Wednesday, January 24, 2024

Weekly Selfie I - |Kitchen Table Series|



 
Carrie Mae Weems "Kitchen Table Series"
Carrie Mae Weems "Kitchen Table Series"





The photo I captured was inspired by Carrie Mae Weems's photo from her "Kitchen Table Series", 1990. The piece I chose to reference was the photograph of her at the kitchen table with a little girl as they both sit and do their makeup. Furthermore, instead of makeup, I incorporated doing my hair which is one of my interests. Weems photo represents a daughter imitating her mother as she gets dolled up and it just reminded me of the times that I would watch and learn from my mom as she did hair. I represented that in this photo as the black and white color added a sense of nostalgia as I braided my hair alone from learning from my mom.

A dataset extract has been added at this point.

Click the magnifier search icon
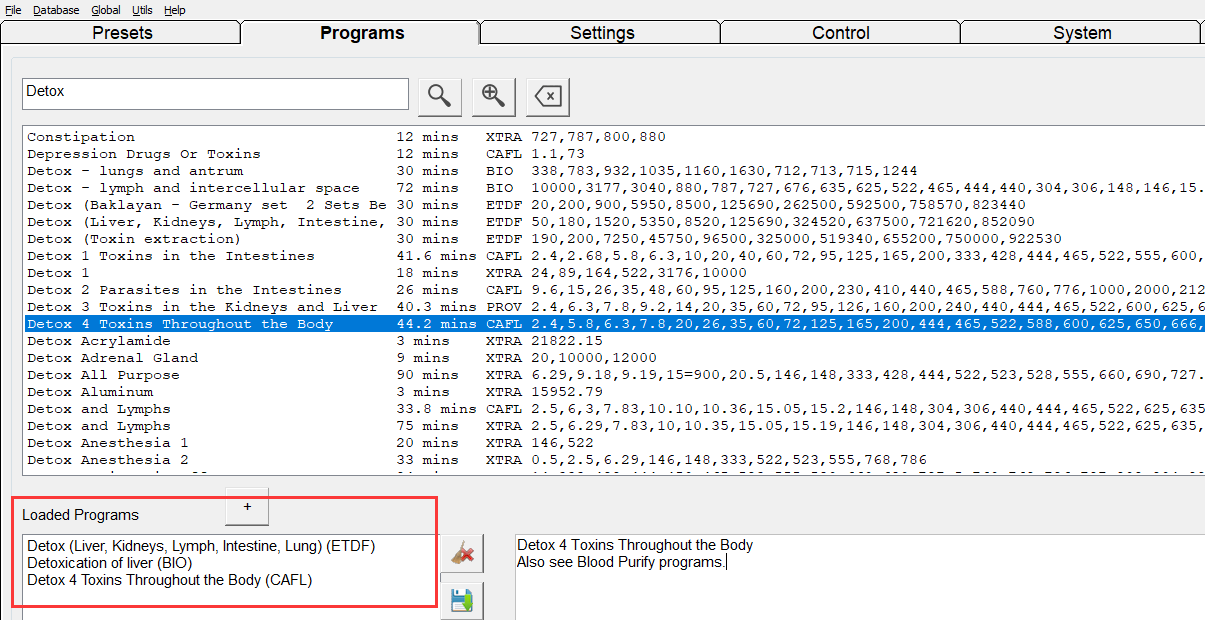The width and height of the screenshot is (1205, 620). click(439, 96)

Revisiting Carrie Mae Weems’s Landmark “Kitchen Table Series”- Jacqui Palumbo

“But it was also a seminal moment for Black representation in art, influencing an entire generation of artists who rarely saw their own selves reflected back on museum walls. Still, the series is not limited to a particular perspective. ”

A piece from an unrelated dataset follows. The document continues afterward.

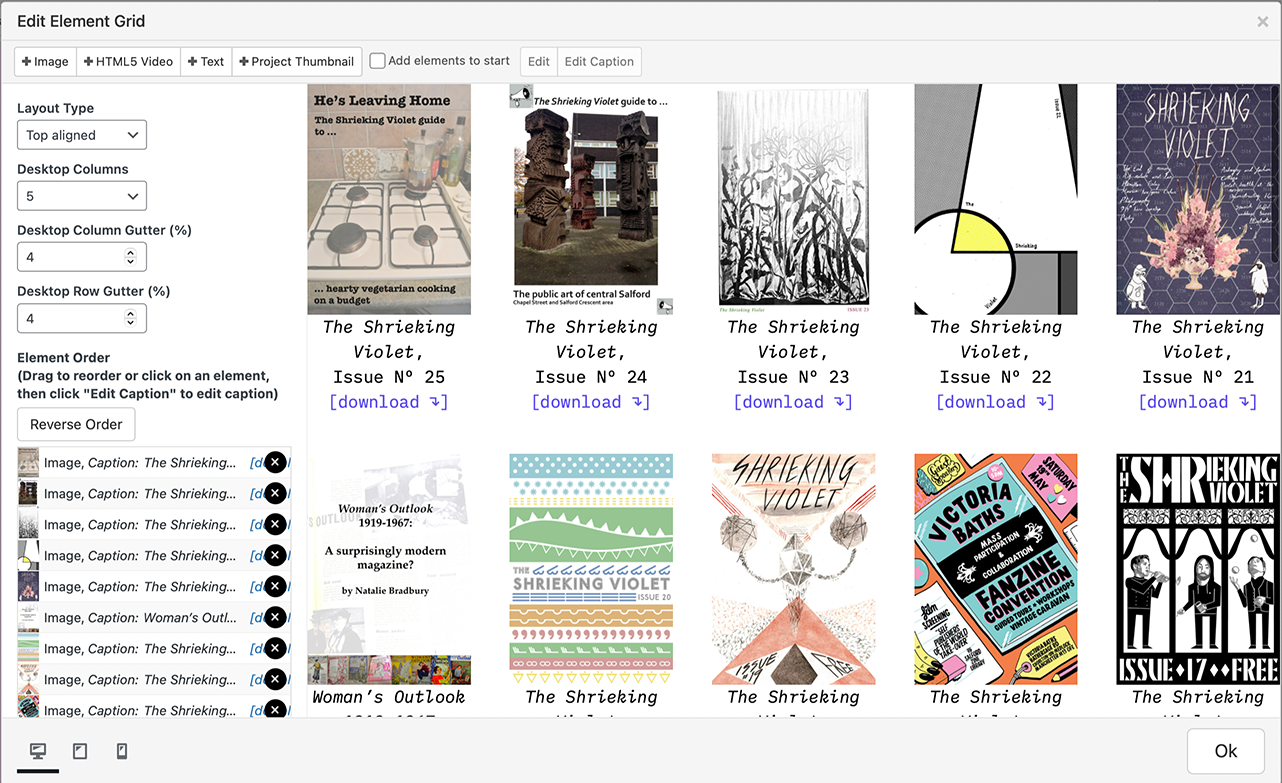The height and width of the screenshot is (783, 1282).
Task: Adjust Desktop Row Gutter stepper
Action: point(130,318)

"Black artists is considered to be about Blackness. Unlike work that’s made by white artists, which is assumed to be universal at its core.”

From reading this article I gathered that Weems wanted her artwork to not be seen as just black art but art. Being creative without a label based on her race but also create a space where her fellow and upcoming black artists are comfortable. 


"How Carrie Mae Weems Rewrote the Rules of Image-Making"- NY Times

"But by the 1980s, fueled in part by Laura Mulvey’s landmark 1975 essay on gaze, “Visual Pleasure and Narrative Cinema,” art was in a more reflexive mode, and Weems was exploring her own sense of herself in relation to a visual culture in which black women scarcely appeared at all. "

"In “The Kitchen Table Series,” Weems stares out at us in a way that insists we not simply look at her but really see her — a charged exchange, but also a beautifully leveling one: Here we are, human to human, across the table from one another. She plays a character: friend, parent, breadwinner, lover, a woman who resists classification, a woman of the world, of political conscience. "

This article by the New York Times, shows how hard it was for women to be taken seriously in the art world and not seen as an objects. Carrie Mae wanted to change the narrative through the Kitchen Table Series on the expected job of a woman in the kitchen but create different views and owning her body and life. 


Susan Sontag's excerpt from On Photography

"Photographed images do not seem to be statements about the world so much as pieces of it, miniatures of reality that anyone can make or acquire."

Since there were then no professional photographers, there could not be amateurs either, and taking photographs had no clear social use; it was a gratuitous, that is, an artistic activity, though with few pretensions to being an art."

These two quotes that I chose from Sontag's article describe how many people thought that photographs weren't actual art until they created their own lane. I do believe that being able to capture moments in a certain way is a work of art on its own and with the growth of technologies, photos have evolved tremendously.